First of all, once the end of the cruise was in sight, I ceased to be a passenger or customer and became an inconvenience, or at least that’s how I felt.
Although was not checking out until Sunday, I was unable to purchase a newspaper after Friday and – for extra annoyance – my bathrobe was taken without notice while I was having dinner on Saturday.
Now, I sort of understand the requirement to place bags outside the cabin by 2am, to be out of the cabin by 7am and to be off the ship as early as possible – but why is it necessary to deprive passengers of newspapers and bathrobes when we still need them, having already packed? I guess the answer to that question will lie somewhere between “we need to wash it for the next occupant of the cabin” and “if we don’t take it, then you might”. Whatever the reason, it left a bad taste in my mouth, as it would any customer.
Secondly, arriving, checking in and waiting at an airport (any airport of any size) is always a disappointing experience for the Economy passenger/customer. The airport is crowded and organised to maximise sales from the Duty Free outlets and other retail stores, so ‘airport tourists’, wandering around with children, carts, bags and mobile phones, obstruct people trying to get to their gate. But, the thing that really gets me is the waiting – although on this occasion it has enabled me to write this.
Airlines have to take account of security – and we are all grateful they do – but there is a limit to how long a person will wait before they become irritable and ensuring the safety of passengers is interpreted as disorganised service.
The goal should be to satisfy (or even delight) the customer, in order to encourage referrals and repeat sales. We have to consider the customer’s experience first. For my holiday, the final part of the experience was probably more important than any other – as it’s the piece that is most easily remembered. For any service, the total time and experience needs to be considered, not just parts of it.

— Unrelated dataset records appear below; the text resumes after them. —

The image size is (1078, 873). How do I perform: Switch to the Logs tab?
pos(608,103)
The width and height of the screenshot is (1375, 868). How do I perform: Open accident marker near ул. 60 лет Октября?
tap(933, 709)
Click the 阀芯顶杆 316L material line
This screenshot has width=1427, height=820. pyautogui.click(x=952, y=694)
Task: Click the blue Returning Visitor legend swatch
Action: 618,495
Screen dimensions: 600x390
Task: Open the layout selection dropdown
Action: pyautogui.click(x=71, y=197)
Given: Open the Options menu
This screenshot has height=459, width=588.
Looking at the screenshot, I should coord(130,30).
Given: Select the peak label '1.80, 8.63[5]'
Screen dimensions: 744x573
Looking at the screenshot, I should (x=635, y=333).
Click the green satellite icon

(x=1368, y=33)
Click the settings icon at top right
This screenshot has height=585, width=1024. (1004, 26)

I’m only using cruise ships and flying as examples of service. Service is key to business success anywhere – only by delighting your customers can you expect to gather referrals and win repeat business. Just one dissatisfied customer will tell up to 20 people of their dissatisfaction. It’s also worth noting that satisfied customers are not necessarily loyal, only delighted customers are guaranteed to be loyal and advocate your service, so this should always be your goal. Service does come at a cost, so the service-price relationship has to be understood – if the customer wants rock-bottom prices, then may have to accept poor service, but often he will still expect the best the business can provide.
You can only use lack of resources as an excuse for so long and if you can’t delight your customers at a price they can afford, then question whether you’re in the right business.
Peter Ellen is Operations Director at Nexus Insurance Brokers www.nexusadvice.com. He has worked in the sales industry for 28 years in senior management positions and as a consultant. To contact Peter for advice with any insurance and investment advice please email him at [email protected]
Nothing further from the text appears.